For example, if we have five acceptors, as long as we require collecting votes from four of them to win the election round, we can allow the leader to wait for responses from two nodes during the replication stage. Moreover, since there’s an overlap between any subset consisting of two acceptors with the leader election quorum, we can submit proposals to disjoint sets of acceptors. Intuitively, this works because whenever a new leader is elected without the current one being aware of it, there will always be at least one acceptor that knows about the existence of the new leader.

Flexible Paxos allows trading availability for latency: we reduce the number of nodes participating in the second phase but have to collect more votes, requiring more participants to be available during the leader election phase. The good news is that this configuration can continue the replication phase and tolerate failures of up to N - Q₂ nodes, as long as the current leader is stable and a new election round is not required.

Another Paxos variant using the idea of intersecting quorums is Vertical Paxos. Vertical Paxos distinguishes between read and write quorums. These quorums must intersect. A leader has to collect a smaller read quorum for one or more lower-numbered proposals, and a larger write quorum for its own proposal [LAMPORT09]. [LAMPSON01] also distinguishes between the out and decision quorums, which translate to prepare and accept phases, and gives a quorum definition similar to Flexible Paxos.

Generalized Solution to Consensus

Paxos might sometimes be a bit difficult to reason about: multiple roles, steps, and all the possible variations are hard to keep track of. But we can think of it in simpler terms. Instead of splitting roles between the participants and having decision rounds, we can use a simple set of concepts and rules to achieve guarantees of a single-decree Paxos. We discuss this approach only briefly as this is a relatively new development [HOWARD19]—it’s important to know, but we’ve yet to see its implementations and practical applications.

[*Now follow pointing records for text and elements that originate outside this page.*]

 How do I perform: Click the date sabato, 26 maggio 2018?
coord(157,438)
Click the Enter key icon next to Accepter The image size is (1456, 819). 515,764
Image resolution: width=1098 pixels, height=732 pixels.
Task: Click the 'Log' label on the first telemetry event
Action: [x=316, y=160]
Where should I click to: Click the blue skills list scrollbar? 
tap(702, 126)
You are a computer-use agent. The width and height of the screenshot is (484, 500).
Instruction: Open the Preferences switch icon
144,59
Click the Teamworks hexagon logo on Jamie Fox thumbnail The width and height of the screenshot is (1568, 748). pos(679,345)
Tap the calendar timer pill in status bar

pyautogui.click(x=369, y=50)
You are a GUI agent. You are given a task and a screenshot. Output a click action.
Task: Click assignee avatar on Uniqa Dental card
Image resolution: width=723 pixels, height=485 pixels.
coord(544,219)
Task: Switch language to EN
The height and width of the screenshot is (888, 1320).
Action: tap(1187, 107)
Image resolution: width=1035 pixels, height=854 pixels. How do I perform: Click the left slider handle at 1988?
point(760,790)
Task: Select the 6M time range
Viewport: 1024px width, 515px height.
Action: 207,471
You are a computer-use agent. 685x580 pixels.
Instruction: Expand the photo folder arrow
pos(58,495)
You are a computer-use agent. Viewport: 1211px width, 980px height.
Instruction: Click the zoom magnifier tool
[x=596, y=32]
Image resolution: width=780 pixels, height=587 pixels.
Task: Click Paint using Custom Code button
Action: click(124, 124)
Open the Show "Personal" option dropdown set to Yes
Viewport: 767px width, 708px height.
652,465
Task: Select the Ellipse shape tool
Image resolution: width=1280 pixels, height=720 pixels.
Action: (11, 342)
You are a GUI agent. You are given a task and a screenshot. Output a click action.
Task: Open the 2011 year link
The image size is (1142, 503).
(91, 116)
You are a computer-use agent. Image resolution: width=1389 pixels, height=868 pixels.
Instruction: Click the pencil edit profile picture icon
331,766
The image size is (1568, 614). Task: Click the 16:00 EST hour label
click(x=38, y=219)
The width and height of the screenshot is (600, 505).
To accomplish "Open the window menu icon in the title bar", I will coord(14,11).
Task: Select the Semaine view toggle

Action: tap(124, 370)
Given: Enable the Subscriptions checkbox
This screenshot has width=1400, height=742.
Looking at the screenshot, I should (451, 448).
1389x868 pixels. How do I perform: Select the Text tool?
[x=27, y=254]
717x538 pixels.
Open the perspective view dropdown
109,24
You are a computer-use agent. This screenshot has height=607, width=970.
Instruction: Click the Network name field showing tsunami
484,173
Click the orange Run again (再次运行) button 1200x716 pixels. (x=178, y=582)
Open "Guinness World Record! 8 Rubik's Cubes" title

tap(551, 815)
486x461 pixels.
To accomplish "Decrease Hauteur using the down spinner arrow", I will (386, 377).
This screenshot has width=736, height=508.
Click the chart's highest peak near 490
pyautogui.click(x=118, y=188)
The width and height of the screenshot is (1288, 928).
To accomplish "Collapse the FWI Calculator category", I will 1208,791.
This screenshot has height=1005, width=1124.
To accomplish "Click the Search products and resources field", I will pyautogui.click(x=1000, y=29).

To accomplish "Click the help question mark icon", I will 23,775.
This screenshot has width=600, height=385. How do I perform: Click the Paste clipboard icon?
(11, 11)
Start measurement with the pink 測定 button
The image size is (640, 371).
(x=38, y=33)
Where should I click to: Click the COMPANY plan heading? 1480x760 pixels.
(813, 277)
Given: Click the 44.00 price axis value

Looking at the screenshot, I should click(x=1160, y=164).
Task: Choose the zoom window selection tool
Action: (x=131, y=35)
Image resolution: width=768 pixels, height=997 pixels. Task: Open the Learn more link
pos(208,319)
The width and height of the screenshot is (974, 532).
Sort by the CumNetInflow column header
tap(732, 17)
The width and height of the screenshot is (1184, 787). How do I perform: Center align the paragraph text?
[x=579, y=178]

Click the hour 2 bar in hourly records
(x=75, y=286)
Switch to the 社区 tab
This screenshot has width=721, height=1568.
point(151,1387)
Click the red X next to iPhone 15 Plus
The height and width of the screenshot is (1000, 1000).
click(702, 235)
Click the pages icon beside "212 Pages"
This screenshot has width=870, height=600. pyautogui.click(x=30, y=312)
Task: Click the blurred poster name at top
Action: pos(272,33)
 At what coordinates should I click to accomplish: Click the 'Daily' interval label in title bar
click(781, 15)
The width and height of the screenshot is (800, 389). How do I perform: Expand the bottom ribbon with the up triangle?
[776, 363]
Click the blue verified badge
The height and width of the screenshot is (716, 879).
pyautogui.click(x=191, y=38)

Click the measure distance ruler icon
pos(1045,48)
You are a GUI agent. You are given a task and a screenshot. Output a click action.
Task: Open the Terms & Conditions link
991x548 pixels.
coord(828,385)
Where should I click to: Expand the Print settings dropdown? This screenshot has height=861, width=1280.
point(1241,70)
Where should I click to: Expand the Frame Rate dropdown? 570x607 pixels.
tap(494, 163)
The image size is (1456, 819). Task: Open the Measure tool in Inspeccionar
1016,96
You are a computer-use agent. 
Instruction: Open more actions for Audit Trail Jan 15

We have a client and a set of servers. Each server has multiple registers. A register has an index identifying it, can be written only once, and it can be in one of three states: unwritten, containing a value, and containing nil (a special empty value).

Registers with the same index located on different servers form a register set. Each register set can have one or more quorums. Depending on the state of the registers in it, a quorum can be in one of the undecided (Any and Maybe v), or decided (None and Decided v) states:

Any: Depending on future operations, this quorum set can decide on any value.
Maybe v: If this quorum reaches a decision, its decision can only be v.
None: This quorum cannot decide on the value.
Decided v: This quorum has decided on the value v.

The client exchanges messages with the servers and maintains a state table, where it keeps track of values and registers, and can infer decisions made by the quorums.

To maintain correctness, we have to limit how clients can interact with servers and which values they may write and which they may not. In terms of reading values, the client can output the decided value only if it has read it from the quorum of servers in the same register set.

The writing rules are slightly more involved because to guarantee algorithm safety, we have to preserve several invariants. First, we have to make sure that the client doesn’t just come up with new values: it is allowed to write a specific value to the register only if it has received it as input or has read it from a register. Clients cannot write values that allow different quorums in the same register to decide on different values. Lastly, clients cannot write values that override previous decisions made in the previous register sets (decisions made in register sets up to r - 1 have to be None, Maybe v, or Decided v).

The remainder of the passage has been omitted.